In The Odyssey, Odysseus is desperate to return home and admits his need on various occasions as he tries to negotiate his return. There is nothing more important to him, no matter what comfort he enjoys elsewhere. He has had to force his men, on various occasions, to continue on. However, he lingers almost too long on the island of the Cyclops where he tries to outwit Polyphemus, the son of Poseidon. Later, Odysseus will suffer Poseidon's wrath after having blinded Polyphemus in his attempt to escape.

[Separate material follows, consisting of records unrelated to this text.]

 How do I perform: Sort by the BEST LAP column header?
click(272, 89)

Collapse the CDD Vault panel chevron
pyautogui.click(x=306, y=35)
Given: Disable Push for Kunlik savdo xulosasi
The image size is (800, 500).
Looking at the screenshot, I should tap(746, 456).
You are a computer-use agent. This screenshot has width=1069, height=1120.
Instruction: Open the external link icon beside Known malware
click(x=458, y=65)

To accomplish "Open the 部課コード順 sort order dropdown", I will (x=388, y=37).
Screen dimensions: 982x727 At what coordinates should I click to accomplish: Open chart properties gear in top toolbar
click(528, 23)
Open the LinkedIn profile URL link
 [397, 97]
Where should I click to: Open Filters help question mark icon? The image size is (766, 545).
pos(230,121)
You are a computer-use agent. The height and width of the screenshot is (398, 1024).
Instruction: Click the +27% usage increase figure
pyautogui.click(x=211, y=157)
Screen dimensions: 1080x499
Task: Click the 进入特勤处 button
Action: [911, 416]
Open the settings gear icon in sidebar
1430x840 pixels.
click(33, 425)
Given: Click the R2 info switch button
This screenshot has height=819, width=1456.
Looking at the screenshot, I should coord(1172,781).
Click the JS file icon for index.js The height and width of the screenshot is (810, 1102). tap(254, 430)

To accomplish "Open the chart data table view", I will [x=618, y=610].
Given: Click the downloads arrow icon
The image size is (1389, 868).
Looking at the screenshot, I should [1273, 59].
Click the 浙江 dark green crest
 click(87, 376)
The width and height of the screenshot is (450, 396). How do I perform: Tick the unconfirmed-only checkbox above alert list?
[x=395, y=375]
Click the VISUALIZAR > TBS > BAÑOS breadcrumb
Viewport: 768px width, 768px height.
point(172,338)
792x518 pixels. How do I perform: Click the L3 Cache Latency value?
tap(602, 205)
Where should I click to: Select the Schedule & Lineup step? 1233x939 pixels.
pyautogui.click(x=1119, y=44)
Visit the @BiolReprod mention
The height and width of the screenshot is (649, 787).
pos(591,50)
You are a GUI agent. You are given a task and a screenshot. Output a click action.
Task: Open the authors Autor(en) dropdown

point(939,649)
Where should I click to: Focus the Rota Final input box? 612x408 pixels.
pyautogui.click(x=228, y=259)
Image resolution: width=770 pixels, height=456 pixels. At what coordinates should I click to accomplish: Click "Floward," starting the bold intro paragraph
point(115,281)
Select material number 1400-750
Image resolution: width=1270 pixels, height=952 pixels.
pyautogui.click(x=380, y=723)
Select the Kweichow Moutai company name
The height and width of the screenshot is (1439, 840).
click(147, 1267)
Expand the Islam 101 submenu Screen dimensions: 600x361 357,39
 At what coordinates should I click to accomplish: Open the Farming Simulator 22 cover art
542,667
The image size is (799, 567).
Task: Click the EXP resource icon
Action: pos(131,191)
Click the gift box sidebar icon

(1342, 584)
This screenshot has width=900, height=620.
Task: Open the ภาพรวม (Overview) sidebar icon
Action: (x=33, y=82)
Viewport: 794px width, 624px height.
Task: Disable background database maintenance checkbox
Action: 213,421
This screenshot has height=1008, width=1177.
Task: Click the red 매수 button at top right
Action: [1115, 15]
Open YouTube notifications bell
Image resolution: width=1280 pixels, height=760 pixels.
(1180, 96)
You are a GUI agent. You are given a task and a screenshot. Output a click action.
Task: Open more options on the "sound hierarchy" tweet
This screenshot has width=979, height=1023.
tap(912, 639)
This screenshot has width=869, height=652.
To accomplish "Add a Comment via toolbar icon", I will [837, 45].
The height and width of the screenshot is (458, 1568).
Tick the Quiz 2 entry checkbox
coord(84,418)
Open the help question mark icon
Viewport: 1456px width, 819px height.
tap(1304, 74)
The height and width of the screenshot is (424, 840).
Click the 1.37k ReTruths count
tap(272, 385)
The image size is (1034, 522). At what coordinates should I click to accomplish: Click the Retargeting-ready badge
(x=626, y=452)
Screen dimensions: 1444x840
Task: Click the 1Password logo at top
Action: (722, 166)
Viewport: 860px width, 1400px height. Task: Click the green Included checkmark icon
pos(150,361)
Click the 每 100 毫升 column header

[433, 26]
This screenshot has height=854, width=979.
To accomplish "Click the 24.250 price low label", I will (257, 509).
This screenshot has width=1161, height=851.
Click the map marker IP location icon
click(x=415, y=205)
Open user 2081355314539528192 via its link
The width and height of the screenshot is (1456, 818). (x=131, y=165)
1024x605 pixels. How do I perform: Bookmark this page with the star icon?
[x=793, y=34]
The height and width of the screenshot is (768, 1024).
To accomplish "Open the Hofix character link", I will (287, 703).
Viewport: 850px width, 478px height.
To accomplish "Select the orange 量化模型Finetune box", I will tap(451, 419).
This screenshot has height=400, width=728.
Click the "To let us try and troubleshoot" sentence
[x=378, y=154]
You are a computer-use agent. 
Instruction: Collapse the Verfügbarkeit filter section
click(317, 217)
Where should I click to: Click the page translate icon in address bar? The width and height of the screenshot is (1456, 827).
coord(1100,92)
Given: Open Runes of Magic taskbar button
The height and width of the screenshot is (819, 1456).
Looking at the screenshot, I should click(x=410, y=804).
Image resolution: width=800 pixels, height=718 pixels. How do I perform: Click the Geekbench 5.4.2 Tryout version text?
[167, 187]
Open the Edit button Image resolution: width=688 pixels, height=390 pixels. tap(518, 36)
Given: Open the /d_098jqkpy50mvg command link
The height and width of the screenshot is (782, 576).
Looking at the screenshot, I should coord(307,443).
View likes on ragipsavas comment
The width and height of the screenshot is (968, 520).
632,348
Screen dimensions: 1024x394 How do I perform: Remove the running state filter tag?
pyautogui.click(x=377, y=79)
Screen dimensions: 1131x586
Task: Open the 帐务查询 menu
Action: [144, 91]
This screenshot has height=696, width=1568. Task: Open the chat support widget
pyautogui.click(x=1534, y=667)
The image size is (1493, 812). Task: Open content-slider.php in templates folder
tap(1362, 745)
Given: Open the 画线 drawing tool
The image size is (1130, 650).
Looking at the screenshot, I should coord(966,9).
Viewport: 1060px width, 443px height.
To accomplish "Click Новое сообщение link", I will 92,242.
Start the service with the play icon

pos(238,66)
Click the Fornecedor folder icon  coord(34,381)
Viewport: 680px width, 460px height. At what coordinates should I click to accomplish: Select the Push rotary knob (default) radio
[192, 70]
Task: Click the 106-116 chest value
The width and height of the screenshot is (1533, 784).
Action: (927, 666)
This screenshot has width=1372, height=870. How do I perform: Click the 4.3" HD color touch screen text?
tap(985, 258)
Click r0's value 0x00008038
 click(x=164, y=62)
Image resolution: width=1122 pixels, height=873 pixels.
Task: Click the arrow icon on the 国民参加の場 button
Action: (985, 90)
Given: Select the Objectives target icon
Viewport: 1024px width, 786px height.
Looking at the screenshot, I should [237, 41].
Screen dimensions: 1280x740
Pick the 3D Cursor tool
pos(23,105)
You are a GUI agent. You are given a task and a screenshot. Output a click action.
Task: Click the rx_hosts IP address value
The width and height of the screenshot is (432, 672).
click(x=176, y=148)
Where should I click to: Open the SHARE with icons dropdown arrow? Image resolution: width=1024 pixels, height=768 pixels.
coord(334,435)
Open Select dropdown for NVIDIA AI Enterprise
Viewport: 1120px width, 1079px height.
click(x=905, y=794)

Having been advised by the goddess Circe, with whom Odysseus has spent the past year, that in this quest to return home he must detour to the underworld where he will receive advice from the spirit of Teiresias, Odysseus carries out her instructions despite his men's objections. He meets with other spirits first and, as Circe said he would, receives specific advice and warnings from Teiresias. Teiresias tells him how difficult the journey will be and the perils that awaits his men who will not make it home.
He predicts that Odysseus will, despite all these setbacks, arrive home, although he will be "in bad plight." Once there, he will be required to reclaim his wife and kill her suitors "by force or by fraud." He must also appease Poseidon and the heavens so that he can "ebb away very gently." Much to Odysseus's sorrow, the spirit of his mother is also present and talks with Odysseus, having died during his long absence from Ithaca, his home.